Conversely, in King Pharmaceuticals, Inc. v. Purdue Pharma, L.P., 1:08CV00050, 2010 WL 2243872 (W.D.Va. June 2, 2010), the Court held that the fact that a document had been reviewed and partially redacted does not by itself prevent the disclosure from being inadvertent. King involved a patent dispute, where one party was attempting to "claw back" four pages of a document, produced along with "millions" of other documents exchanged in the case. Portions of the pages had been redacted prior to their production; and the producing party now sought to redact the pages in their entirety. The Court noted that the privileged nature of the four pages was not apparent solely on the words used, but was evident from the extrinsic evidence and context of the case. The Court stated, "the very limited disclosure here, in light of the volume of production, is evidence of the reasonable steps taken to prevent disclosure. Moreover, Purdue clearly acted promptly in taking reasonable steps to rectify the error. The fact that the document had been reviewed and partially redacted does not by itself prevent the disclosure from being inadvertent." Id. at *2.

In this case, the IAS document was reviewed by counsel, stamped confidential and partially redacted prior to its production. K-C refers to its failure to redact the additional statements as a "clerical error, " that occurred "in spite of diligent efforts to review the documents." Although this document was one of approximately four thousand exchanged in discovery, the document itself was not inadvertently or unintentionally produced.

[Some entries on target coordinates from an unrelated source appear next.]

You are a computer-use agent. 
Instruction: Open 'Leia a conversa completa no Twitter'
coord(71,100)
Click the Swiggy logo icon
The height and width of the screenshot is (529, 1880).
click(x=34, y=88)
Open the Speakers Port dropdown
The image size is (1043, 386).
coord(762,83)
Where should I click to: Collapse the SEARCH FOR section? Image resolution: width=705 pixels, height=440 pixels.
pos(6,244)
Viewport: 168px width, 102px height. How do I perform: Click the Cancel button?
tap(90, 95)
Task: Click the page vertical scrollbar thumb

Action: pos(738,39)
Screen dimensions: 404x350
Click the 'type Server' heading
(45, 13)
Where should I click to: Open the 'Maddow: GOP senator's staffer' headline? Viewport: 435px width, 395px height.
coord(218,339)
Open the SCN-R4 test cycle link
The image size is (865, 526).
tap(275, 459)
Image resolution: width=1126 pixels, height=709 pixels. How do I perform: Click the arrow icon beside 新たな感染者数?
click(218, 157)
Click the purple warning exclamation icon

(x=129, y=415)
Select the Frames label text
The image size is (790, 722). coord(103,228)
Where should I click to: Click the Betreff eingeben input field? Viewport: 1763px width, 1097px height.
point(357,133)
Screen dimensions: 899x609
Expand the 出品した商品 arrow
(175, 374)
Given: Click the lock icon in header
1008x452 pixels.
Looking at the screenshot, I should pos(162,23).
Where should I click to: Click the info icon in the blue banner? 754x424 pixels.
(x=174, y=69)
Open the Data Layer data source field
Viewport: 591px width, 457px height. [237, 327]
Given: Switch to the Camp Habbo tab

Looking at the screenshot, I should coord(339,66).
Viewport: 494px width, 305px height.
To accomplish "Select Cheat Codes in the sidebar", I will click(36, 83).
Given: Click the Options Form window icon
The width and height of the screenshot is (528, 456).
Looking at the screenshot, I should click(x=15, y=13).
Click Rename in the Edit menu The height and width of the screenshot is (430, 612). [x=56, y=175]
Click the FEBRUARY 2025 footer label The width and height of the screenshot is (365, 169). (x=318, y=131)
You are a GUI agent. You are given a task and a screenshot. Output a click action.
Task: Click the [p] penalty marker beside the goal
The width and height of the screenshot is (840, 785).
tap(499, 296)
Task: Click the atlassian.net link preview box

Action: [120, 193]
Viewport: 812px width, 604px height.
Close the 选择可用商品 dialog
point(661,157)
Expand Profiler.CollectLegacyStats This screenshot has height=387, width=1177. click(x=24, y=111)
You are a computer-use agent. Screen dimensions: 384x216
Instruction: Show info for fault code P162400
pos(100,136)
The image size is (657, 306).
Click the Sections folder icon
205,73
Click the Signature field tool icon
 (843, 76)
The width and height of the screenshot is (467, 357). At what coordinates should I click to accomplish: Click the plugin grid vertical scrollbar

The IAS document was carefully considered by K-C, reviewed specifically for privilege, redacted, stamped confidential and produced. Contrary to King, the privileged nature of the statements at issue here was apparent from the face of the document. There are no facts indicating that the failure to redact these statements was anything other than an error or omission by K-C. Counsel‘s belated realization that additional statements within a redacted document are also privileged is akin to a mistake, rather than an inadvertent production. Under these circumstances, I cannot find the failure to redact additional portions of the document to be inadvertent or unintentional, and thus the privilege that applied to those additional statements was waived by their production.[2]


For the foregoing reasons, McAirlaids‘ Motion to Compel Un-Redacted Copies of Defendants‘ Documents (Dkt. No. 44) is DENIED. The Clerk is directed to provide a certified copy of this Order to all counsel of record.